■ **TASK DESCRIPTION**
Rewrite every line of the listing below as a numbered list, skipping blank lines and leaving out the pictures.

=== THE INPUT ===

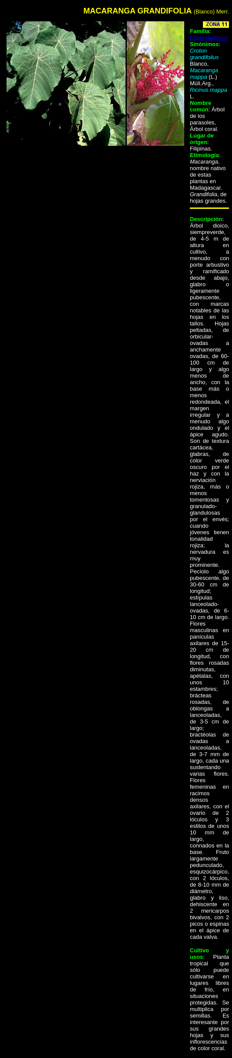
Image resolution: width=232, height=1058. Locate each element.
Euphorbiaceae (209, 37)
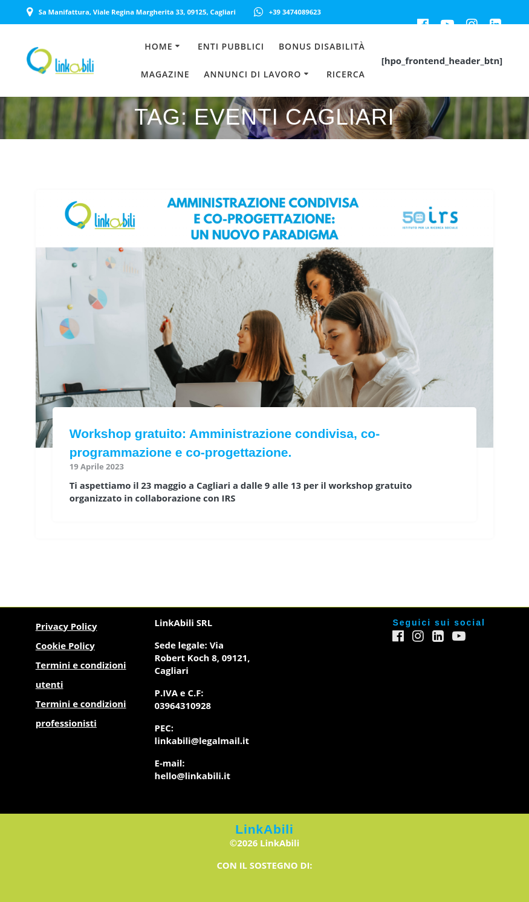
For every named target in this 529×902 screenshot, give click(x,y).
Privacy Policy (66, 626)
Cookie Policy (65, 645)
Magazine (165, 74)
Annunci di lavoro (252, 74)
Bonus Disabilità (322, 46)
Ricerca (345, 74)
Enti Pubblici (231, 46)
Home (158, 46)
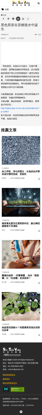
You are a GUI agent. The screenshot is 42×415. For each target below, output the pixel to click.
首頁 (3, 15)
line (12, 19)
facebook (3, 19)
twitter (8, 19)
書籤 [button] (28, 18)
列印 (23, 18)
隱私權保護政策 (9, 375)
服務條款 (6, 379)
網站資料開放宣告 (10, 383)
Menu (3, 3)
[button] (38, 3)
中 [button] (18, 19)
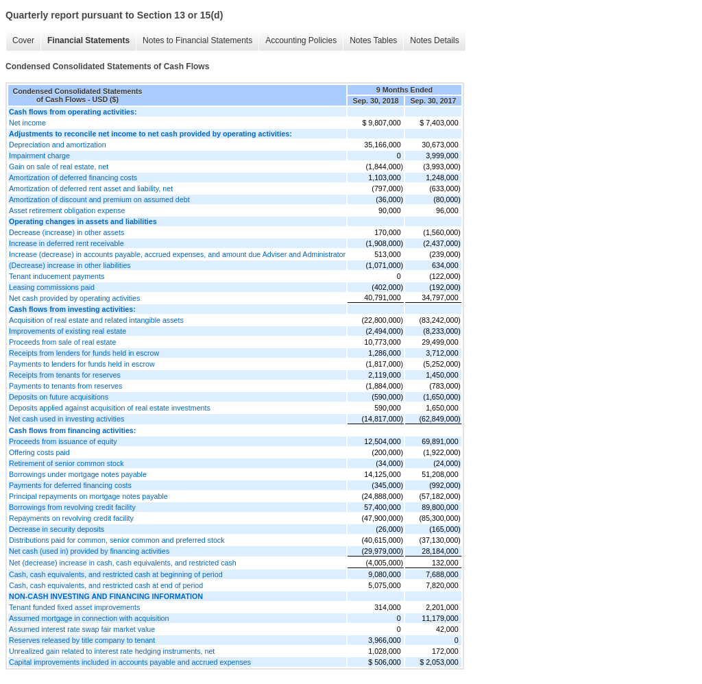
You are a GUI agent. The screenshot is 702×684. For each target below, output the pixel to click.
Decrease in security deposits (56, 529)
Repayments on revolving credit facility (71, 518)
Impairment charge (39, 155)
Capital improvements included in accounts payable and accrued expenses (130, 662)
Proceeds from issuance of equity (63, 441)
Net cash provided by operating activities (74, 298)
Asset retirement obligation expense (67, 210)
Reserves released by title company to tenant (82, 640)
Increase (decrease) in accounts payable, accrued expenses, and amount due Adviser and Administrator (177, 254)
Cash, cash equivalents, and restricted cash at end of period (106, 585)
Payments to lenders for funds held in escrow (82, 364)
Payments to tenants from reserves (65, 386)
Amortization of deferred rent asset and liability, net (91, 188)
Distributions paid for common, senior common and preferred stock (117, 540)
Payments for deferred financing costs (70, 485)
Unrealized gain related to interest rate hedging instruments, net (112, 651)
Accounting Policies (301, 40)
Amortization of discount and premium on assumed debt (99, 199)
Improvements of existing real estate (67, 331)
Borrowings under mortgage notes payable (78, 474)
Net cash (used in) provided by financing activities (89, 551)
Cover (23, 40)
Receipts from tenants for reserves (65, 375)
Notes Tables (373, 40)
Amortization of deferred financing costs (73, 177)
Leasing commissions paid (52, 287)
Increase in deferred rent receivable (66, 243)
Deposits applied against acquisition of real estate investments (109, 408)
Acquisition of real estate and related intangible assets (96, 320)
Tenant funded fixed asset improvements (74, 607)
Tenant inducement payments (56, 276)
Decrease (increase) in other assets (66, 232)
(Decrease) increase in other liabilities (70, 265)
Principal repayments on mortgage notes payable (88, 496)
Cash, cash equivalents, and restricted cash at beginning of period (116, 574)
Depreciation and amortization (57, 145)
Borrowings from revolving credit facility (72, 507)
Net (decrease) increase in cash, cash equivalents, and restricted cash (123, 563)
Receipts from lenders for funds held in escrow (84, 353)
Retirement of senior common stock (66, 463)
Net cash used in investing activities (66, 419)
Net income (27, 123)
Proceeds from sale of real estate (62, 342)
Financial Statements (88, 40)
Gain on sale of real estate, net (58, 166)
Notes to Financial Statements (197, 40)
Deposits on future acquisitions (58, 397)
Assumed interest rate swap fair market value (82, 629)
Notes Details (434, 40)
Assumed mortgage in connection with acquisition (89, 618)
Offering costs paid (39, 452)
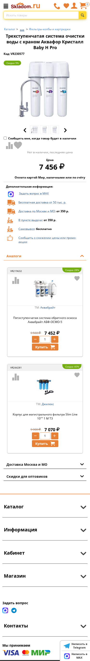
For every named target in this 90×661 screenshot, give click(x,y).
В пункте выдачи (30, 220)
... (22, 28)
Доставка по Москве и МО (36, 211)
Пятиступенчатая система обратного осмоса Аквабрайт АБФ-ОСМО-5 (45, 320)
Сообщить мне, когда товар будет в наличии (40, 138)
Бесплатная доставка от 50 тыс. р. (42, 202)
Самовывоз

===

■ **ANSWER**
1. Image resolution: width=232, height=1058. Locate each element.
2. Euphorbiaceae (209, 37)
3. For every named target in this 529×902 screenshot, give click(x,y).
4. Privacy Policy (66, 626)
5. Cookie Policy (65, 645)
6. Magazine (165, 74)
7. Annunci di lavoro (252, 74)
8. Bonus Disabilità (322, 46)
9. Ricerca (345, 74)
10. Enti Pubblici (231, 46)
11. Home (158, 46)
12. You are a GUI agent. The screenshot is 42×415. For each target below, output the pixel to click.
13. 首頁 (3, 15)
14. line (12, 19)
15. facebook (3, 19)
16. twitter (8, 19)
17. 書籤 [button] (28, 18)
18. 列印 (23, 18)
19. 隱私權保護政策 (9, 375)
20. 服務條款 (6, 379)
21. 網站資料開放宣告 (10, 383)
22. Menu (3, 3)
23. [button] (38, 3)
24. 中 [button] (18, 19)
25. You are a GUI agent. The screenshot is 702×684. For each target below, output the pixel to click.
26. Decrease in security deposits (56, 529)
27. Repayments on revolving credit facility (71, 518)
28. Impairment charge (39, 155)
29. Capital improvements included in accounts payable and accrued expenses (130, 662)
30. Proceeds from issuance of equity (63, 441)
31. Net cash provided by operating activities (74, 298)
32. Asset retirement obligation expense (67, 210)
33. Reserves released by title company to tenant (82, 640)
34. Increase (decrease) in accounts payable, accrued expenses, and amount due Adviser and Administrator (177, 254)
35. Cash, cash equivalents, and restricted cash at end of period (106, 585)
36. Payments to lenders for funds held in escrow (82, 364)
37. Payments to tenants from reserves (65, 386)
38. Amortization of deferred rent asset and liability, net (91, 188)
39. Distributions paid for common, senior common and preferred stock (117, 540)
40. Payments for deferred financing costs (70, 485)
41. Unrealized gain related to interest rate hedging instruments, net (112, 651)
42. Accounting Policies (301, 40)
43. Amortization of discount and premium on assumed debt (99, 199)
44. Improvements of existing real estate (67, 331)
45. Borrowings under mortgage notes payable (78, 474)
46. Net cash (used in) provided by financing activities (89, 551)
47. Cover (23, 40)
48. Receipts from tenants for reserves (65, 375)
49. Notes Tables (373, 40)
50. Amortization of deferred financing costs (73, 177)
51. Leasing commissions paid (52, 287)
52. Increase in deferred rent receivable (66, 243)
53. Deposits applied against acquisition of real estate investments (109, 408)
54. Acquisition of real estate and related intangible assets (96, 320)
55. Tenant funded fixed asset improvements (74, 607)
56. Tenant inducement payments (56, 276)
57. Decrease (increase) in other assets (66, 232)
58. (Decrease) increase in other liabilities (70, 265)
59. Principal repayments on mortgage notes payable (88, 496)
60. Cash, cash equivalents, and restricted cash at beginning of period (116, 574)
61. Depreciation and amortization (57, 145)
62. Borrowings from revolving credit facility (72, 507)
63. Net (decrease) increase in cash, cash equivalents, and restricted cash (123, 563)
64. Receipts from lenders for funds held in escrow (84, 353)
65. Retirement of senior common stock (66, 463)
66. Net cash used in investing activities (66, 419)
67. Net income (27, 123)
68. Proceeds from sale of real estate (62, 342)
69. Financial Statements (88, 40)
70. Gain on sale of real estate, net (58, 166)
71. Notes to Financial Statements (197, 40)
72. Deposits on future acquisitions (58, 397)
73. Assumed interest rate swap fair market value (82, 629)
74. Notes Details (434, 40)
75. Assumed mortgage in connection with acquisition (89, 618)
76. Offering costs paid (39, 452)
77. For every named target in this 90×661 screenshot, give click(x,y).
78. В пункте выдачи (30, 220)
79. ... (22, 28)
80. Доставка по Москве и МО (36, 211)
81. Пятиступенчатая система обратного осмоса Аквабрайт АБФ-ОСМО-5 (45, 320)
82. Сообщить мне, когда товар будет в наличии (40, 138)
83. Бесплатная доставка от 50 тыс. р. (42, 202)
84. Самовывоз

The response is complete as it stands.